Lee Seung-Hoon, Kim Kyung-Jo, Yang Dong-Hoon, Jeong Kee Wook, Ye Byong Duk, Byeon Jeong-Sik, Myung Seung-Jae, Yang Suk-Kyun, Kim Jin-Ho

机构信息

Department of Gastroenterology, Asan Medical Center, University of Ulsan College of Medicine, Seoul, Korea.

出版信息

Clin Endosc. 2014 May;47(3):236-41. doi: 10.5946/ce.2014.47.3.236. Epub 2014 May 31.

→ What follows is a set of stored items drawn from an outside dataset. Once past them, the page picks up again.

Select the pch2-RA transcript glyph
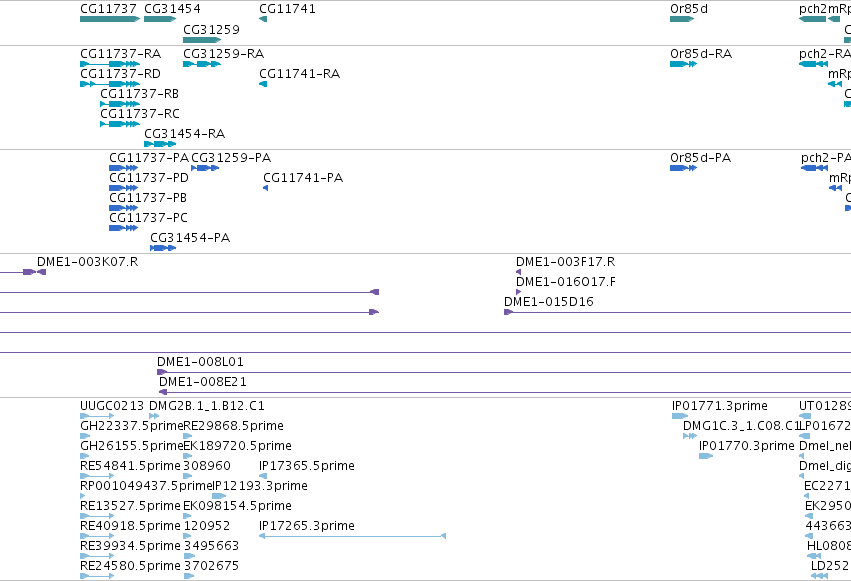tap(814, 64)
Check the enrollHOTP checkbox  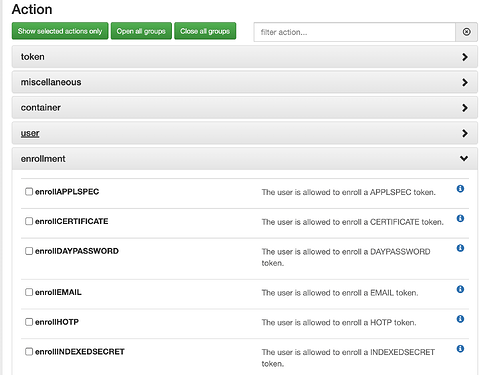[29, 322]
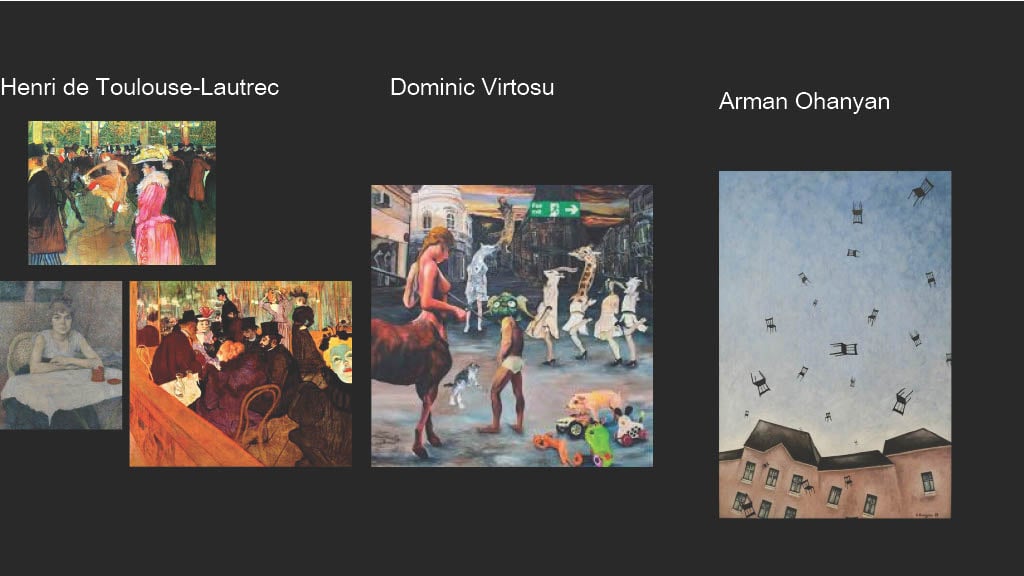Image resolution: width=1024 pixels, height=576 pixels.
Task: Click the green exit sign in Virtosu painting
Action: point(554,209)
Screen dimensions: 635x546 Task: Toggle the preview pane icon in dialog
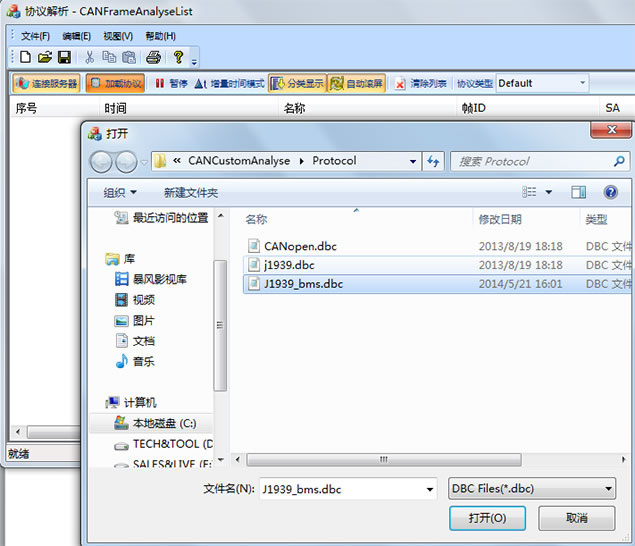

DOI:10.5946/ce.2014.47.3.236
PMID:24944987
原文链接:https://pmc.ncbi.nlm.nih.gov/articles/PMC4058541/
Abstract

BACKGROUND/AIMS: Although postpolypectomy fever (PPF) without colon perforation or hemorrhage is rare, its incidence and risk factors have not been investigated. The objective of this study was to analyze the incidence and risk factors for PPF among inpatients.

METHODS

Seven patients with PPF were matched with 70 patients without PPF from a total of 3,444 patients who underwent colonoscopic polypectomy. The PPF incidence during index hospitalization after colonoscopy was calculated, and univariate and multivariate analyses were performed to calculate the adjusted odds ratios (ORs) for risk factors.

RESULTS

PPF without bleeding or perforation in the colon occurred in seven patients (0.2%). The median age was 58 years for cases and 61 years for controls. The median interval from polypectomy to occurrence of fever was 7 hours, and the median duration of fever was 9 hours. Polyp size >2 cm (adjusted OR, 1.08; 95% confidence interval [CI], 1.01 to 1.15; p=0.02) and hypertension (adjusted OR, 14.40; 95% CI, 1.23 to 180.87; p=0.03) were associated with a significantly increased risk of PPF. PPF increased the length of hospitalization.

CONCLUSIONS

Although the crude incidence of PPF is low, PPF may prolong hospitalization. Risk factors for PPF include hypertension and large polyps.

摘要

背景/目的:尽管无结肠穿孔或出血的息肉切除术后发热(PPF)较为罕见,但其发病率及危险因素尚未得到研究。本研究的目的是分析住院患者中PPF的发病率及危险因素。

方法

从3444例行结肠镜息肉切除术的患者中,选取7例PPF患者与70例无PPF患者进行匹配。计算结肠镜检查后首次住院期间的PPF发病率,并进行单因素和多因素分析以计算危险因素的调整比值比(OR)。

结果

7例患者(0.2%)出现无结肠出血或穿孔的PPF。病例组的中位年龄为58岁,对照组为61岁。从息肉切除到发热出现的中位间隔时间为7小时,发热的中位持续时间为9小时。息肉大小>2 cm(调整OR,1.08;95%置信区间[CI],1.01至1.15;p=0.02)和高血压(调整OR,14.40;95%CI,1.23至180.87;p=0.03)与PPF风险显著增加相关。PPF延长了住院时间。

结论

尽管PPF的粗发病率较低,但PPF可能会延长住院时间。PPF的危险因素包括高血压和大息肉。